A Recession-Proof Nonprofit Business Model by Chataun Denis
Today, someone sent me a quote that was so simple, yet so profound. "Nonprofit is a tax structure, not a business model". Not sure who to give credit, but I will be using it from now on! Definitely relevant in the current economy, if you manage a nonprofit, or you are thinking of starting one, I highly encourage you to diversify your revenue sources. If you plan on your business being around for a while, you don't want to over-rely on any one source of income, especially grants. Having multiple streams of revenue will increase the likelihood that your nonprofit enterprise will sustain over the long term.
A common misconception about nonprofits is that the tax structure doesn't allow for a profit to be made. This isn't true. Nonprofits can and should generate more revenue than they spend. The proper term for that profit is "surplus".

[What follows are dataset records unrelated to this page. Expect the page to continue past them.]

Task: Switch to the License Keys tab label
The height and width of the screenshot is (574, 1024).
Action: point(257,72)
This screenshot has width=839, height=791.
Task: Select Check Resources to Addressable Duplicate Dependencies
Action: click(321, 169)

Is your nonprofit generating sufficient profit? Is your nonprofit idea Profit-ABLE? The days of operating like a charity are over. In order to deliver programs and services, you need money. Your business strategy must consider inflation, expected and unexpected expenses, personnel costs, etc. Do you have a nonprofit business strategy? Does your current strategy consider these costs?
If not, now is the time to get specific about your strategic direction. Getting specific means defining: 1) Your product and/or service; 2) Who you will sell to; 3) The frequency at which you will sell; 4) Where you will sell; 5) The channels you will use to get the word out; 6) The gap or need your product/service will fill; and 7) Your plan for getting your product/service to market.
Yes, even nonprofits have products and services to sell. And yes, this thought process is a paradigm shift. However, it is necessary for survival. As you progress through the planning process, you will have a good sense wether or not your nonprofit has competitive advantage and whether or not it can survive in the marketplace.